- **What you will do**: Echo the lines verbatim, from the line containing "has height=172, width=247." through the line containing "(x=143, y=33)", both included. Omit the pictures from your output.

- **The data**:
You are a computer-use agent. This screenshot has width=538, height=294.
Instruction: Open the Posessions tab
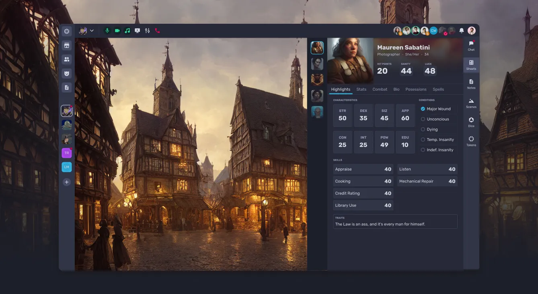416,89
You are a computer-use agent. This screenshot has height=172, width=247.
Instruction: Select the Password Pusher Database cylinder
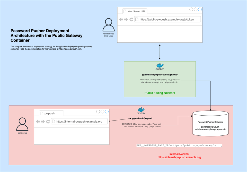pyautogui.click(x=210, y=124)
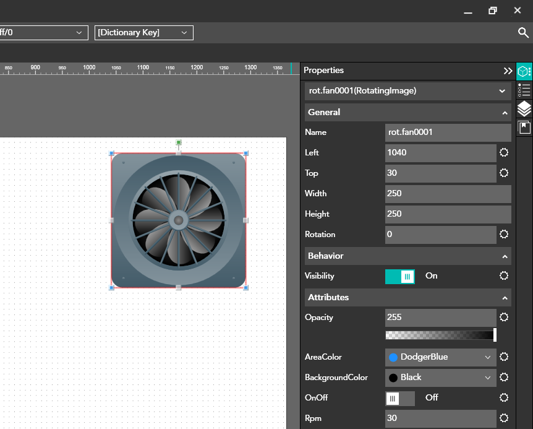Open the Dictionary Key dropdown
The height and width of the screenshot is (429, 533).
(x=143, y=33)
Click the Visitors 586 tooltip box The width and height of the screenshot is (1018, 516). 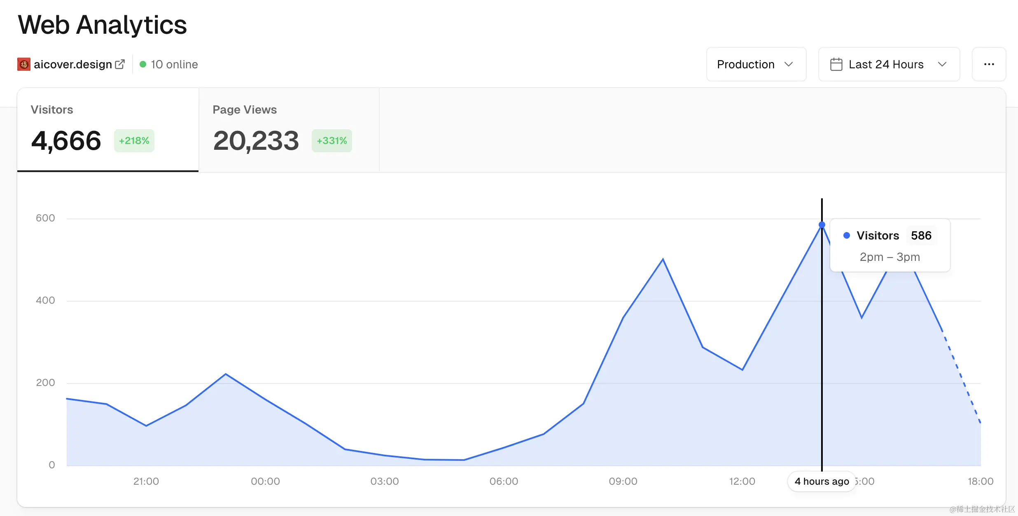(890, 246)
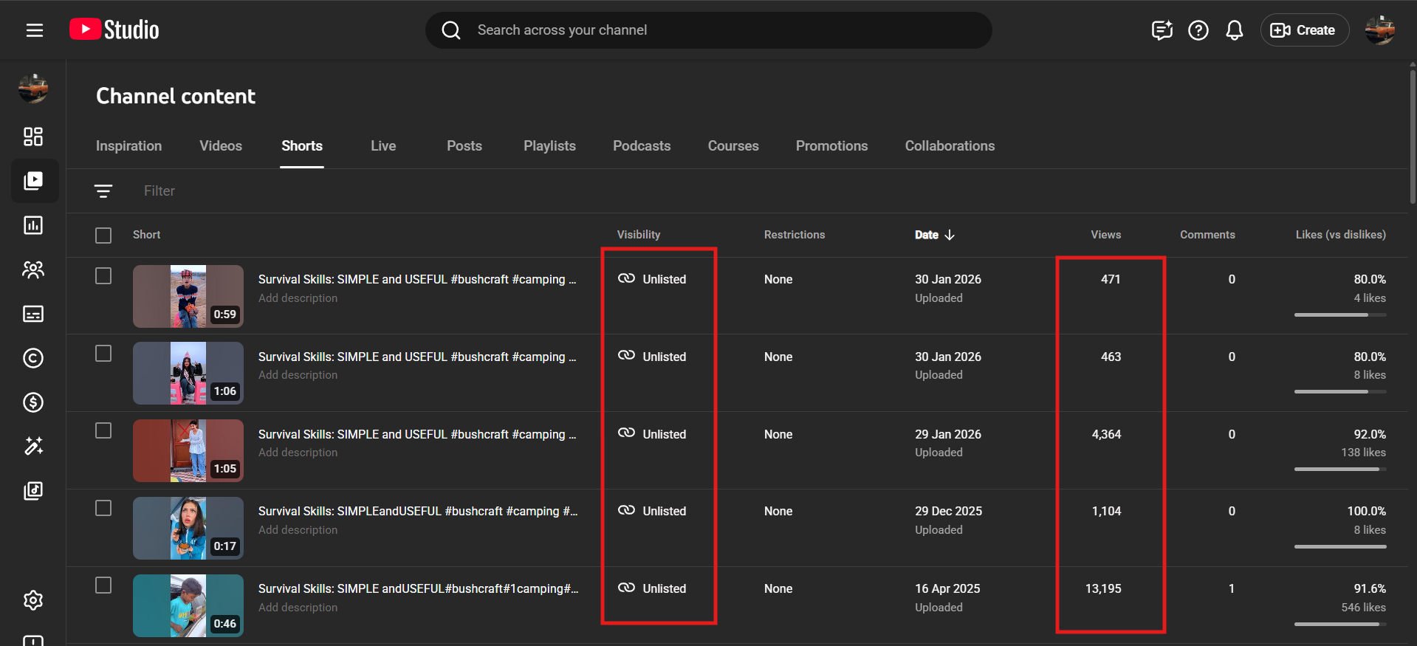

- **Answer below**:
You are a computer-use agent. This screenshot has height=172, width=247.
Instruction: Select the Password Pusher Database cylinder
pyautogui.click(x=210, y=124)
Open the Dictionary Key dropdown
The height and width of the screenshot is (429, 533).
(x=143, y=33)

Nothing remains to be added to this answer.